I was inspired to share the Ford combine sales literature by Jay Schuline’s Oak Grove Farm Display on Toy Talk. Jay uses only Ford equipment and was featured in The Toy Tractor Times July 2005 issue. Even Jay’s combine is Ford. Many would ask did Ford make a combine? Yes they did.
This months Literature Rack looks at the combines offered by Ford in the 1970’s and on into the 1980’s. Ford did offer a red combine in the 1950’s built by Oliver. As Ford grew into a full line farm equipment company in the seventies they began to look for a combine. This time Ford turned to Claas the German Combine and Forage Company. Today Claas is well known for its Lexion Combine sold by Caterpillar Ag dealers in North America.
In the early 1970’s Ford contracted with Claas to build two combines. These blue combines were the 622 and the 642. These combines would have competed against the John Deere New Generation combines like the 3300 and 6600, International 315 and 815, Gleaner E and M.
- Grain Headers: 11,13, or 15ft
- Corn Headers: 2 and 3 row
- Grain Tank: 90 bu
- Engine: 256 cu. in. 75 hp Ford four
- 642 Specifications
- Grain Headers: 13, 15, 17, 19 or 22ft
- Corn Headers: 4 and 6 row
- Grain Tank: 130 bu
- Engine: 361 cu. in. 152 hp Ford V-8
Ford had an 11 page brochure on the 642 and 622. This is a nice piece showing the combines in corn and sorghum. It of course also shows the combines unloading grain into Ford trucks. In the later 1970's the 622 combine was dropped and only the 642 was offered. The late 70's Ford 642 remained unchanged expect for the engine. The Ford V-8 was replaced by a 380 cu. in 127 hp Ford 6-cyl. engine. Ford offered a piece of literature on the later 642 that features the combine in winter wheat on the cover.
In the 1980's Ford divested its out sourced lines of equipment. Plows, disks, harrows from White and Pittsburgh Plow company, hay equipment from Ghel and the 642 combine from Claas were dropped by 1982. Ford like Case began to focus solely on the production of tractors during the depressed ag market of the early 1980's. Ford dealers still needed a full line of equipment to compete with John Deere, International Harvester and Allis-Chalmers dealers. Claas was still interested in marketing its combine in North America. This situation lead to Ford blue Claas combines.

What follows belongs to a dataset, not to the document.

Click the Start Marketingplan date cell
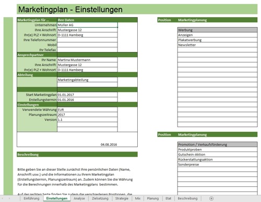 click(x=87, y=95)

Claas of America opened headquarters in Troy Michigan where Ford's Tractor Division was based. Claas painted its Dominator 76, 96 and 106 combines at its West Germany headquarters in Ford blue for the American market. The combines did not bear the Ford name or engines like the 622 and 642. The Claas name was put on the combines and a large decal in front of the Claas name "MARKETED THRU FORD DEALERS". The Dominator 106 and 96 were powered by Mercedes diesel engines and the 76 used a Perkins. These combines were built to compete with the John Deere Titan Turbo series, International Axial-Flow 1400 series and the Allis-Chalmers Gleaner N series. The Claas blue literature is 22 pages and shows all three combines shelling corn. Most likely Claas wanted to show customers these combines were not just European wheat machines but hardy American corn combines too. To top of the corn image the combines are shown unloading into Parker gravity wagons.
Dominator 76 Specifications
Grain Headers up to 19ft
Corn Headers up to 6 rows
Grain Tank: 120 bu
Engine: 121 hp Perkins
Dominator 96 Specifications
Grain Headers up to 22ft
Corn Headers up to 6 rows
Grain Tank: 150 bu
Engine: 160 hp Mercedes
Dominator 106 Specifications
Grain Headers up to 25ft
Corn Headers up to 8 rows
Grain Tank: 185 bu
Engine: 220 hp Mercedes
The need for blue Claas Dominator combines only lasted for a few years. In 1986 Ford reentered the combine market when it purchased Sperry-New Holland's hay equipment and combine line. The New Holland TR86 and TR96 combines were fitted with Ford engines and soon began to appear at Ford-New Holland dealers. Claas remained in the North American market with limited combine success and a growing market in self-propelled forage harvesters. In the late 1990's Claas teamed up with Caterpillar to build a combine in Omaha, NE to produce the Lexion combine for North America. The Lexion has had a strong market share in yellow.
The Ford combine literature is a unique item and can be found on E-bay for $10-$15. The Claas blue combine literature is a harder find and often brings upwards of $75.